Gafas de cerca
Tacho Rufino
Un juego de suma fea
Según la Universidad de Columbia, la pérdida de un ser querido puede acelerar nuestro envejecimiento biológico. Esto no deja de ser una obviedad, porque “el pálido rebaño” de las enfermedades del que hablaba Quevedo es, razonablemente, una mezcla de azares biográficos y servidumbres genéticas. Y dentro de estos azares, está el de perder a quien amamos, con el generoso colofón de amargura que ello proporciona. No dicen nada, sin embargo, los galenos de la universidad norteamericana, sobre otra forma de acortar la vida aparejada a esta depauperación del cuerpo. Me refiero a ese modo de morir a plazos que nos trae la muerte de quienes quisimos.

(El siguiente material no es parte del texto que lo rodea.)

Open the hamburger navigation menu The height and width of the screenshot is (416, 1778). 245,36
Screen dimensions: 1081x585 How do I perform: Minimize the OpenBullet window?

De algún modo, uno muere con quienes se murieron. Esto es una evidencia vital sobre la que no hace falta extenderse mucho. Quienes tenemos cierta edad hemos experimentado ya varias veces esta extraña minoración de uno mismo. Por otra parte, es esa parcelación de la vida la que explica aquel verso de Quevedo –otra vez Quevedo– referido a los libros y a la ínsula imaginaria creada por Gutenberg: “vivo en conversación con los difuntos”. Uno va por la calle, pues, en animada discusión con algún muerto amigo. Lo cual es otra forma de decir que uno nunca está solo. Por lo mismo que se restringe nuestra vida juvenil, se adquiere el compromiso inesperado de vivir por quienes ya no viven. No tiene nada de extraño, en fin, que nuestra vida se acorte por los padecimientos sentimentales. Desde hace cinco siglos, la historia y el carácter del individuo se quieren explicar por los condicionantes externos; y no hay exterioridad más íntima que nuestras desgracias. Sí resulta misteriosa, en cualquier caso, esa ultravida, cada vez más extensa, que compone el monto de nuestros días. Hasta el punto de que un ser humano es, en notable proporción, un cúmulo de fantasmagorías y una imprecisa gavilla de recuerdos.
Según la Universidad de Columbia, repito, esta aflicción por la pérdida de familiares cercanos es responsable de que nuestro envejecimiento se apresure y de que nuestra existencia se acorte. Sin embargo, vivir es también ir ocupando esas parcelas, ciertamente espectrales, donde nuestra vida –una vida calderoniana, si así se prefiere– se prolonga y se extiende en compañía de otras sombras. No sabemos, por otro lado, si estos achaques que hoy nos visitan son un heraldo temprano de nuestra ancianidad o un efecto demorado de viejos padecimientos. Sí podemos conjeturar, verosímilmente, que cuando llegue la muerte no nos será del todo extraña.